一种语音服务器的确定方法,包括以下步骤:在接收到语音信息后,向各个语音服务器发送语音信息(S100);接收各个语音服务器反馈的文本信息,并确定各个语音服务器反馈文本信息的文本返回时长(S200);根据各个文本信息确定各个语音服务器对应的语音识别质量分值,以根据各个语音服务器对应的文本返回时长以及语音识别质量分值,确定各个语音服务器的服务质量评分(S300);将服务质量评分最高的服务器作为目标语音服务器(S400)。以及一种终端以及计算机可读存储介质。

Description

终端、语音服务器的确定方法和计算机可读存储介质
相关申请
本申请要求2018年12月24日申请的,申请号为201811588241.7,名称为“终端、语音服务器的确定方法和计算机可读存储介质”的中国专利申请的优先权,在此将其全文引入作为参考。
技术领域
本申请涉及语音识别技术领域,尤其涉及一种终端、语音服务器的确定方法和计算机可读存储介质。
背景技术
随着人工智能技术的发展,语音对话系统已经逐渐成为一种流行的人机交互方式,相比于传统的GUI(图像用户界面)交互,语音交互最大的优势是在长文本输入场合的便捷性。

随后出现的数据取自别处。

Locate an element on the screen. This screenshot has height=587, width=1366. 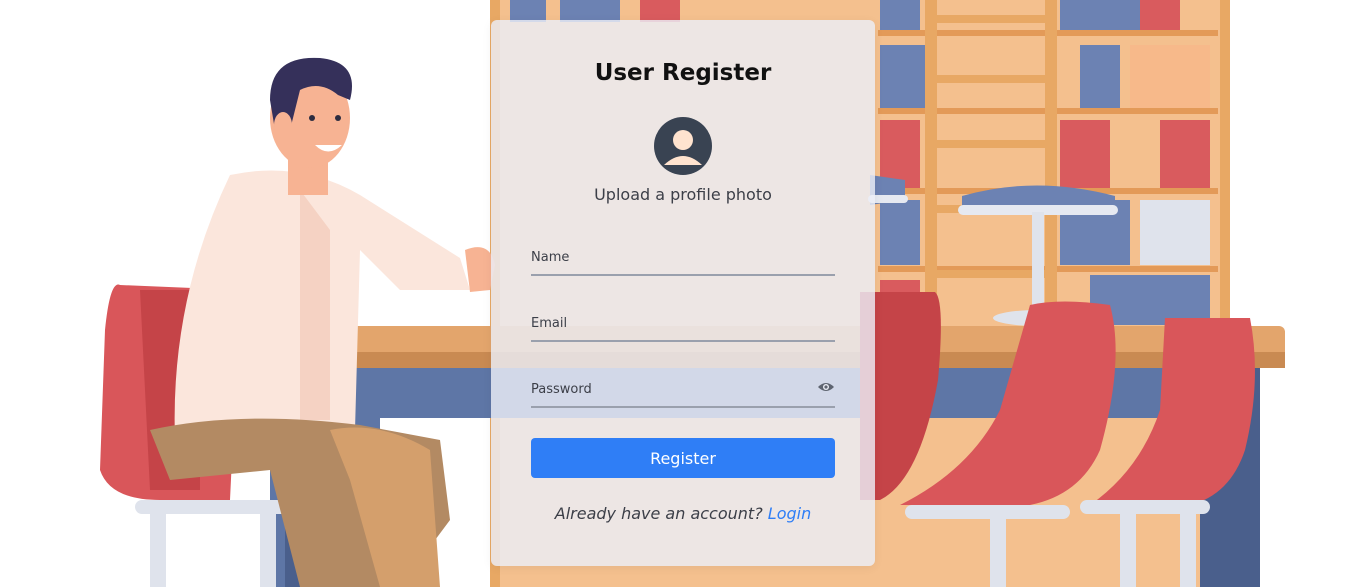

语音识别是语音交互的首要环节,对用户体验影响很大;但目前主流的语音识别服务存在以下问题:一是可用性不高,某些服务商有时会完全失去响应,使得终端无法得到语音服务器返回的语音识别结果;二是有地域差异,在国内不同省份,各服务商响应速度不一样;从而造成终端使用服务器质量较差的语音识别服务。
发明内容
本申请的主要目的在于提供一种终端、语音服务器的确定方法和计算机可读存储介质,旨在解决终端使用服务器质量较差的语音识别服务的问题。

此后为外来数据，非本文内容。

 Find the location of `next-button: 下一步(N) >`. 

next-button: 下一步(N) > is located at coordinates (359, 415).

为实现上述目的,本申请提供一种语音服务器的确定方法,所述语音服务器的确定方法应用于终端,所述终端包括语音接收模块,所述语音书别服务器的确定方包括以下步骤:
在接收到语音信息后,向各个语音服务器发送所述语音信息;
接收各个所述语音服务器反馈的文本信息,并确定各个所述语音服务器反馈所述文本信息的文本返回时长;
根据各个所述文本信息确定各个所述语音服务器对应的语音识别质量分值,以根据各个所述语音服务器对应的文本返回时长以及语音识别质量分值,确定各个所述语音服务器的服务质量评分;
将服务质量评分最高的所述服务器作为目标语音服务器。
在一实施例中,所述根据各个所述语音服务器对应的文本返回时长以及语音识别质量分值,确定各个所述语音服务器的服务质量评分的步骤包括:
依次将各个所述语音服务器作为当前语音服务器;
根据所述当前语音服务器对应的文本返回时长确定目标时长;
对所述当前语音服务器对应的目标时长以及语音识别质量分值进行加权计算,以得到所述当前语音服务器对应的服务质量评分。

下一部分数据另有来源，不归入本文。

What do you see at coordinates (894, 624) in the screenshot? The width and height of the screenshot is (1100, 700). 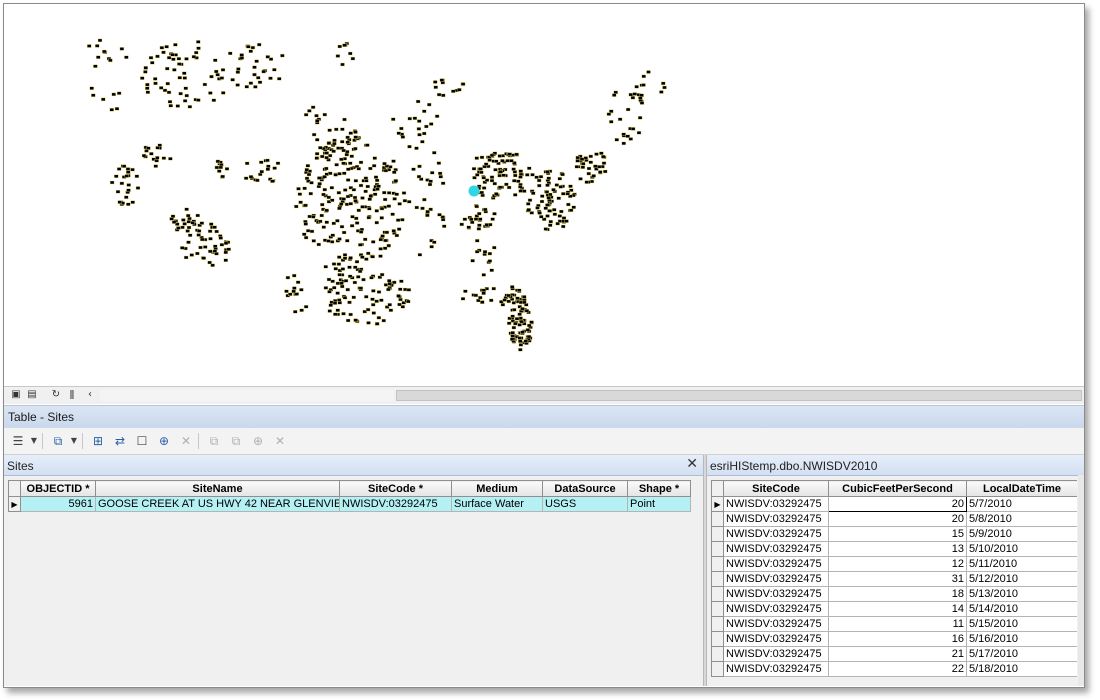 I see `table-row: NWISDV:03292475 11 5/15/2010` at bounding box center [894, 624].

在一实施例中,所述根据所述当前语音服务器对应的文本返回时长确定目标时长的步骤包括:
判断所述当前服务器对应的文本返回时长是否小于预设时长;
在所述当前服务器对应的文本返回时长大于或等于预设时长时,将所述当前服务器对应的文本返回时长,作为所述当前服务器对应的目标时长;
在所述时长小于预设时长时,将所述预设时长作为所述当前服务器对应的目标时长。
在一实施例中,所述根据各个所述文本信息确定各个所述语音服务器对应的语音识别质量分值的步骤包括:
确定所述文本信息中各个字符串的分值;
根据各个所述字符串对应的分值以及所述文本信息中字符串的数量,确定所述文本信息对应的语音服务器的语音识别质量分值。
在一实施例中,所述确定所述文本信息中各个字符串的分值的步骤包括:
依次将所述文本信息中的各个字符串确定为目标字符串
确定所述目标字符串对应的真值,以判断所述目标字符串是否匹配所述真值;
在所述目标字符串匹配所述真值时,将第一预设分值作为所述目标字符串的分值;
在所述目标字符串不匹配所述真值时,将第二预设分值作为所述目标字符串的分值,其中,所述第二预设分值小于所述第一预设分值。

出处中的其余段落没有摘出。